+grow away+

「あああああッ」
「なんだやかましい!」
 眠気を誘う午後の静寂を破った声に対して、即座に応じた非難もこれまた負けず劣らず騒がしい。悟空と三蔵だ。ところは三蔵の執務室。彼の声は存分に棘を含んでいる。仕事が忙しかったのか、単に虫の居所が悪いのか、とにかく、不意の大声を上げるタイミングとしてはあまり良くは無かったようだ。
 ワケも聞かずやかましいとか言わなくても……と内心愚痴りつつ、悟空は幾らかトーンダウンして控えめに、雑多なものを仕舞ってある戸棚を指し示した。

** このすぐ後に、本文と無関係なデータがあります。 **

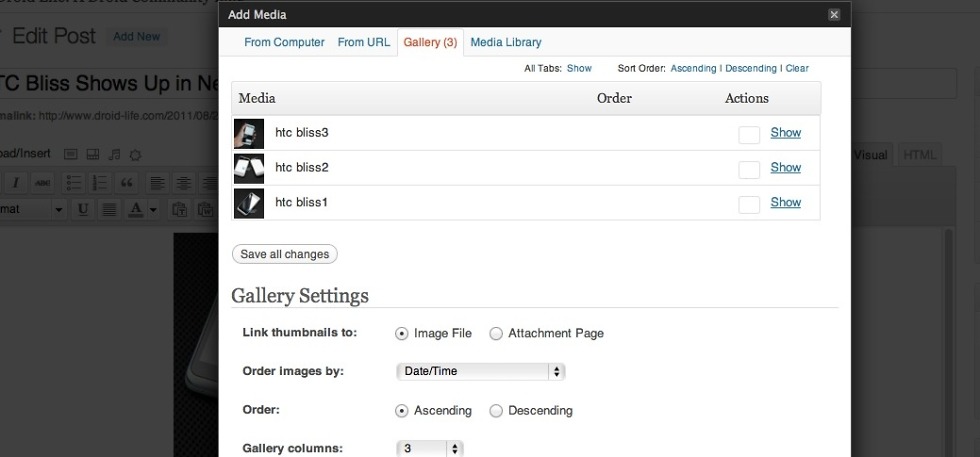980x457 pixels.
Task: Close the Add Media dialog
Action: point(834,15)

「あのー、ここに俺が置いといたまんじゅう知んねえ?」
 まんじゅう?と低く呟くと同時に三蔵の眉間に深い筋が刻まれた。聞くんじゃ無かったと後悔するに十分に深い筋が。まんじゅう一個でこの空気は無いだろうと悟空が前言を撤回しようとしたまさにそのとき、三蔵が口を開いた。
「ああ!…………食った。」
「は?食ったって?」
「詳しく言うとだ、俺が昨晩、徹夜中に、小腹が空いたんで、夜食に食った。」
「嘘マジで!?」
 三蔵は大まじめに頷いた。
「マジだ。」
「んだよソレー、俺が後で食おうと思ってたのにィィィ、出せ戻せ俺のまんじゅう!」
 がっくりと膝から崩れ落ちる悟空に対して、三蔵は先程からの妙にまじめくさった態度を崩さない。
「そんなに戻して欲しけりゃ、戻してもいいが?」
 微妙な間があって、悟空は相変わらず顔を起こさないまま、いいです……と力の無い返事をした。
 三蔵が立ち上がる気配がする。と、思ったら。
「だいったいだな」
「イテ!」
 手にしていたらしいファイルでバサリと頭を叩かれていた。
「食いモンをどこでもかしこでもしまっとくなと何度言ったら分かるんだ。」
「エー、だって、別に、どこでも、いいじゃん。」
「あのなあ……。もうそろそろ何処でも置いとくとすぐに腐っちまうぞ。」
 顔を上げると、三蔵は窓辺に視線を向けていた。逆光でその表情は窺い知れないが、窓の外の景色を思えば、そう機嫌の悪い様子でもないかも知れない。もう四月、季節の花が咲き乱れ、日差しは暖かい。昼寝日和だな、と悟空は思った。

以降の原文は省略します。